Di luar kampus, Dr. Tari juga dikenal aktif dalam organisasi perempuan Dayak. Saat ini ia menjabat Ketua Lembaga Perempuan Dayak Daerah (LPDD) Kota Palangka Raya periode 2023–2028. Ia kerap terlibat dalam berbagai forum nasional maupun internasional yang membahas budaya, tata ruang, lingkungan, hingga pemberdayaan masyarakat adat.
Rekam jejak penelitiannya juga cukup menonjol. Pada 2026–2028, ia dipercaya menjadi Ketua Penelitian BRIN dengan tema digitalisasi arsitektur Dayak sebagai penerapan pengaturan bangunan pada ornamen khas Kalimantan Tengah. Penelitian tersebut memperoleh pendanaan ratusan juta rupiah dan menjadi bagian dari upaya pelestarian identitas budaya lokal melalui pendekatan teknologi dan arsitektur modern.

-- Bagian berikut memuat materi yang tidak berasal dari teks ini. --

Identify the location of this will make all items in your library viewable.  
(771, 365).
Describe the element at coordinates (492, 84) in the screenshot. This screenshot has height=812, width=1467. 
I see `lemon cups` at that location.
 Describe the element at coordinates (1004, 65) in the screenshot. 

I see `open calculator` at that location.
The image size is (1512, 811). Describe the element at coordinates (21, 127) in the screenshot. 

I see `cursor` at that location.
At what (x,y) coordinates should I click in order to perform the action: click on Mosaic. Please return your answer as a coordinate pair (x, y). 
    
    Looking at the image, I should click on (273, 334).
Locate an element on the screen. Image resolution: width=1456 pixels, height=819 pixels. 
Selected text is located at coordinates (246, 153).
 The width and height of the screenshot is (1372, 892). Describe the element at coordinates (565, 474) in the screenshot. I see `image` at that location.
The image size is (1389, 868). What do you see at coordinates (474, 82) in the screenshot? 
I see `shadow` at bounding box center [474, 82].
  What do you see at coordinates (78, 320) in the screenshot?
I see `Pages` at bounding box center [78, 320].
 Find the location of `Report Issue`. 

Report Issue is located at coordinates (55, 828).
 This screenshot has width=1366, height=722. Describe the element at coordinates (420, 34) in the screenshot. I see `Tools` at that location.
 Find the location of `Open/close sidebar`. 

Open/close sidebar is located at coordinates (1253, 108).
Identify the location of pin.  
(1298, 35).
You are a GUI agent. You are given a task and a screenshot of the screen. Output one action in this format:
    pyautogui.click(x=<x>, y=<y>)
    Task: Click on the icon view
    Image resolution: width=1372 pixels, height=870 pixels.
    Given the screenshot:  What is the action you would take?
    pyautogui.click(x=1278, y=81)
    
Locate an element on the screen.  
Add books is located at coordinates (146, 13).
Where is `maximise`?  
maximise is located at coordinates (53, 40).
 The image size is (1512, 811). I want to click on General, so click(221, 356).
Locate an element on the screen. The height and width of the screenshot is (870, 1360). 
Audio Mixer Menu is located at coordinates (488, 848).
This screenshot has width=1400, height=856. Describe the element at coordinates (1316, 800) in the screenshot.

Tak hanya itu, Dr. Tari juga aktif menulis buku dan karya ilmiah. Beberapa karyanya antara lain Dayak Architectural Heritage: The Diversity of Architecture and Historical Traces (2024), Kota, Sungai, dan Keberlanjutan: Perspektif Arsitektur dan Budaya (2025), hingga buku terbaru Menjaga Ruang Adat, Menjaga Kehidupan (2026).
Kehadiran Dr. Tari Budayanti Usop dalam bursa calon Rektor UPR menambah warna dalam proses pemilihan pimpinan kampus, dengan latar belakang akademik serta kepeduliannya terhadap pelestarian budaya dan pembangunan daerah Kalimantan Tengah.